The project to expand the International Civil Rights Center and Museum in downtown Greensboro, and turn the entire block into a World Heritage Site, is moving along swiftly.

However, Guilford County Commissioner Justin Conrad said the museum should be cautious about counting on state money for the project because the State of North Carolina never paid Guilford County government $7 million that was promised to the county for the construction of a new mental health center.

Conrad said the state never delivered on that $7 million, and he added that the state should still pay Guilford County the money.

“In my opinion, the state still owes us $7 million,” Conrad said.

Guilford County and its mental health service partners opened a new mental health center in Greensboro last year.  The entire project cost over $20 million.   When the $7 million from the state never showed up, the county commissioners took money away from other county projects and programs and used those funds to fill the hole the state legislators created.

In the past week, both the Guilford County Board of Commissioners and the Greensboro City Council have agreed to give $2 million each toward the museum’s project, which will involve buying the former First Citizen’s bank building next door, renovating that structure and adding exhibits and meeting space.  The purchase of the building is costing $10.25 million, and the renovation, exhibit creation and other work will cost an estimated $10 to $15 million on top of that.

In other words, the project will cost about the same as the county’s mental health center did.  But since the mental health center is built, the county will likely never see a dime of state money for it.

“Now they say they don’t need to pay because the project is complete,” Conrad said. “But the county could still use that money.”

Like Guilford County, the museum is hoping that millions in funding will come from the state.

The $7 million for the mental health center was included in a state budget passed by the legislature in 2019 and vetoed by Gov. Roy Cooper.

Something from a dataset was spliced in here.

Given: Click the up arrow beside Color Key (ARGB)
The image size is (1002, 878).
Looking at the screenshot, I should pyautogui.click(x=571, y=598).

Conrad said he recently read with interest that State Rep. Jon Hardister, a fellow Republican, was in favor of Guilford County funding the museum and was sounding like the state would give money too.

Conrad said that, if the state has money to give to the museum project, then where’s the $7 million for the mental health center, which provides an absolutely essential service.

According to Conrad, he and other county commissioners constantly have to make hard choices about how to spend money and that usually means prioritizing essential county services rather than other things that may be great projects but not essential one.

“I still like Jon – we’re friends,” Conrad said, but he added that he wished state officials would reconsider the funding for Guilford County.